The problem is that your definition of the $U$ operator is incorrect.
The $U$ operators satisfy in Yang-Mills theory:
$U(t,x) = e^{ig\theta(t,x)^aT^a}$
With $T^a$ the generators of the algebra in the correct representation.
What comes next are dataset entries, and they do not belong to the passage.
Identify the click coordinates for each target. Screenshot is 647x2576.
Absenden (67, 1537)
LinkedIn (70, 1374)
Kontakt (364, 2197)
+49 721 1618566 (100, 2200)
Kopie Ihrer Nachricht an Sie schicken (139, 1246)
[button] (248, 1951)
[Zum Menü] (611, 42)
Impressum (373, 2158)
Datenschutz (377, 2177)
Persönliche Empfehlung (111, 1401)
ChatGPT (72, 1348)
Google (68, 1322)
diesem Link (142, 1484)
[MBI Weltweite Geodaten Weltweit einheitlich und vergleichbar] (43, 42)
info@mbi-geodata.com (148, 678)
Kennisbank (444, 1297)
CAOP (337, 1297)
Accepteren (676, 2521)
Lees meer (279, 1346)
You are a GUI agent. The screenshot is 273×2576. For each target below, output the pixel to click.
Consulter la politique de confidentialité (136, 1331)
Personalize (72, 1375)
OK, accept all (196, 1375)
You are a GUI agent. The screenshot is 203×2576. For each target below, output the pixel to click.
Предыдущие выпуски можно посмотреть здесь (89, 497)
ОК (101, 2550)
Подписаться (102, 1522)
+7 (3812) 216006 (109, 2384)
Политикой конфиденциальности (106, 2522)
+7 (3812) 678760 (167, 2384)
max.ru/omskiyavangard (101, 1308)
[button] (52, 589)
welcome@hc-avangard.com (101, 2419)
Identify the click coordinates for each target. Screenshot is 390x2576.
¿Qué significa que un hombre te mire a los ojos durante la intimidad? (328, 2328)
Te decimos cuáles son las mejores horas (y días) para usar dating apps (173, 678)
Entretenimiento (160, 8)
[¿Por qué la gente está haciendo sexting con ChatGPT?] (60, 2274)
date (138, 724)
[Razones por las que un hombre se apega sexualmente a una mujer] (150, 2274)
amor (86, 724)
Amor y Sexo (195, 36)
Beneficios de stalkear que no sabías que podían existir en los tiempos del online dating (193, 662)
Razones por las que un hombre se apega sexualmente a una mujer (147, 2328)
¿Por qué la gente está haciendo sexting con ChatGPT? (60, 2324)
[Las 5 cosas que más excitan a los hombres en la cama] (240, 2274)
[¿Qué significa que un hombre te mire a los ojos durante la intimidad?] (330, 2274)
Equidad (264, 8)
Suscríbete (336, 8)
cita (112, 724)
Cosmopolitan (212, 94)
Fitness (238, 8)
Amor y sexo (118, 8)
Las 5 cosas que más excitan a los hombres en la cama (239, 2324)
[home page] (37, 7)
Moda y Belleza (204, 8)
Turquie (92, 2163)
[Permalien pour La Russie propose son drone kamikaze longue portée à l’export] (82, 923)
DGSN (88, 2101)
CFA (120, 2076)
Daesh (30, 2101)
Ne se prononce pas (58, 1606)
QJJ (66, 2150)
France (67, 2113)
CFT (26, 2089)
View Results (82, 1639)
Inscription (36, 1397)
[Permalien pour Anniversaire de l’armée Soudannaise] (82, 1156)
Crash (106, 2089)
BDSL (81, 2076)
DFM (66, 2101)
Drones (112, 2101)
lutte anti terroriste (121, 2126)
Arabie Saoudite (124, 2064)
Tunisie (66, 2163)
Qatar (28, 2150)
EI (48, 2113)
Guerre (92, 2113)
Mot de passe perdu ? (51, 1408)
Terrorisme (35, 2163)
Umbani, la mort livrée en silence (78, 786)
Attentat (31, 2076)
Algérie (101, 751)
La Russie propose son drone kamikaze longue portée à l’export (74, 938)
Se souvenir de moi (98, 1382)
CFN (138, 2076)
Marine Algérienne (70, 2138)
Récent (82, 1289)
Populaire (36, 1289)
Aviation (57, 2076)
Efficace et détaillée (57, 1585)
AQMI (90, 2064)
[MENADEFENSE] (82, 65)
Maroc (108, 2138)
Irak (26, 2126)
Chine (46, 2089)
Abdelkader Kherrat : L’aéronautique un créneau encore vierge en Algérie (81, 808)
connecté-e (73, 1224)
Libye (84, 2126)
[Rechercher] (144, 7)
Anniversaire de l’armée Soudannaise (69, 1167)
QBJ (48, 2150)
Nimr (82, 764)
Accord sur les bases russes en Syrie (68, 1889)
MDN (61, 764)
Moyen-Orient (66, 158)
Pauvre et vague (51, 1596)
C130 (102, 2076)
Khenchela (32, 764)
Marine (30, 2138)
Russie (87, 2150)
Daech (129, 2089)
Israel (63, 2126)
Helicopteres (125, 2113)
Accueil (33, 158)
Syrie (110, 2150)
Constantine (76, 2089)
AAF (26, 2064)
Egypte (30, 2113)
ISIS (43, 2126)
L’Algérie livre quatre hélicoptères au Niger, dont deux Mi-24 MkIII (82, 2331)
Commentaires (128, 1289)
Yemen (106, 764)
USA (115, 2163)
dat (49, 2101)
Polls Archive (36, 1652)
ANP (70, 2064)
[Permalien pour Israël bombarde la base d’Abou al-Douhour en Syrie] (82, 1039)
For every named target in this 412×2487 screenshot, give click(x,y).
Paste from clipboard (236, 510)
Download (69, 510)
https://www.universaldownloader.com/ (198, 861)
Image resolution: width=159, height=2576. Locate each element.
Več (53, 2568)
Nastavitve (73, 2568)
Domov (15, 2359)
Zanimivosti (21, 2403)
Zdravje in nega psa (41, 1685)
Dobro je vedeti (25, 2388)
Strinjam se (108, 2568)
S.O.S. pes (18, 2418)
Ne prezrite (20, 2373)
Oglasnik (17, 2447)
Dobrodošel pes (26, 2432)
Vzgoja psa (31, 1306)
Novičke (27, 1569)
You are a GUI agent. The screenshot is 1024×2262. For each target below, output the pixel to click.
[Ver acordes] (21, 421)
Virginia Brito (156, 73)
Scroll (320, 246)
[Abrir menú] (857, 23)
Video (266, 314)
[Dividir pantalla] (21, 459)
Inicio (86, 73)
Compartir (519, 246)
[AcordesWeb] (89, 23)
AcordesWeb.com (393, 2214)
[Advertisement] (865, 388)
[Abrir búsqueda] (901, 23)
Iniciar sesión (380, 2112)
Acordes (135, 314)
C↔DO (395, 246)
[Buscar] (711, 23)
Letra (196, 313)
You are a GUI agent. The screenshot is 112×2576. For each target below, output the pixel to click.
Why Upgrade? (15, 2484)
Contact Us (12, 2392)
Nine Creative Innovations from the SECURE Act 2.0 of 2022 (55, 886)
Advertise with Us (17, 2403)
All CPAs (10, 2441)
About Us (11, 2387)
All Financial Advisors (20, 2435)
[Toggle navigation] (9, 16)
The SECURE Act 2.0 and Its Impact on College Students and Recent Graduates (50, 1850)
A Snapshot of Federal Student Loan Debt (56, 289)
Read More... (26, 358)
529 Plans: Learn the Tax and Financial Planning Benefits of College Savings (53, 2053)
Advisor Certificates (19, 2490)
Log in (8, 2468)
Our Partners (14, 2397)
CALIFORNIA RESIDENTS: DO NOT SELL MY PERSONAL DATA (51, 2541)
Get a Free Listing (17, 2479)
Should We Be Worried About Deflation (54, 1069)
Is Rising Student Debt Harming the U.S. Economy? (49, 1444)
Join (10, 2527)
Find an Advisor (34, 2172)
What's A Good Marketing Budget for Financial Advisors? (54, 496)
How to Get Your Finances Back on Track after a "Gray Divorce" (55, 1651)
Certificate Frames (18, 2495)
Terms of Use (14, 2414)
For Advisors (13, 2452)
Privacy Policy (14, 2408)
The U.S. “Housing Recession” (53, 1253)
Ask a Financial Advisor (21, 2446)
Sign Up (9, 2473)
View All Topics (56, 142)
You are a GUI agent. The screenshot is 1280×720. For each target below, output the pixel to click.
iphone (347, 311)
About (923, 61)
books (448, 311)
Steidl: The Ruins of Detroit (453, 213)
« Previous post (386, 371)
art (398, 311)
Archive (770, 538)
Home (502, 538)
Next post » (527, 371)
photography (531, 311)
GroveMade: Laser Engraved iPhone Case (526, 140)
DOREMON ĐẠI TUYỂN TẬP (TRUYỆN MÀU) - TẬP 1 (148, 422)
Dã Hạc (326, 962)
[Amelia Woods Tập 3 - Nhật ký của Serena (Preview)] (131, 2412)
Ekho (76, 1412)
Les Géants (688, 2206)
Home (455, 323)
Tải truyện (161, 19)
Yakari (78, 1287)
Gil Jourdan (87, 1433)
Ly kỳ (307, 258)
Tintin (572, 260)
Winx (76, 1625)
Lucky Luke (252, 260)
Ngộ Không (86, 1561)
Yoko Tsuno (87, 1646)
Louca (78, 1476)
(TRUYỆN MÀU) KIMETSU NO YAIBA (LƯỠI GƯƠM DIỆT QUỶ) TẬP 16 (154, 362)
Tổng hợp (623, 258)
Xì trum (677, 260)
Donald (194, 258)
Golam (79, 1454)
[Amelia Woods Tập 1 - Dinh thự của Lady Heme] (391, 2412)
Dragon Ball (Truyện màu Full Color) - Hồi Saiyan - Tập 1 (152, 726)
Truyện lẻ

For example take the U(1) EM theory: then $T^a = 1$ and $U(t,x) = e^{ie\theta(t,x)}$
Take the SU(2) theory in the fundamental representation:
You have that $T^a = \sigma^a/2$ and then
$U(t,x) = e^{\big(i\frac{g}{2}(\theta(t,x)^1\sigma^1 + \theta(t,x)^2\sigma^2+\theta(t,x)^3\sigma^3)\big)}$
You see that in the simple $U(1)$ case that
$U(T_1,x) = e^{ie\theta(T_1,x)} = e^{ie\theta(T_2,x)} = U(T_2,x)$
The gauge equation then reads:
$U A_0 U^\dagger = 0$ since $A_0 = 0$
And
$\frac{i}{e}U \partial_0 U^\dagger = \frac{i}{e}e^{ie\theta(t,x)}(-ie)e^{-ie\theta(t,x)}\frac{\partial\theta(t,x)}{\partial t} = \frac{\partial\theta(t,x)}{\partial t} $
The gauge conditions then read:
$\frac{\partial\theta(t,x)}{\partial t} = 0$
Which implies that $\theta$ does not depend on time, so:
$\theta(T_1, x) = \theta(T_2,x) =\theta(t,x) \forall t$
You can do the same thing for each group, it just takes more derivative and more steps to solve the equation for the gauge condition.
Be also careful because for other groups you have that:
$A_\mu = A_{\mu}^a T^a$
So you have to set to zero everyone of the $N$ gauge fields $A_{0}^a$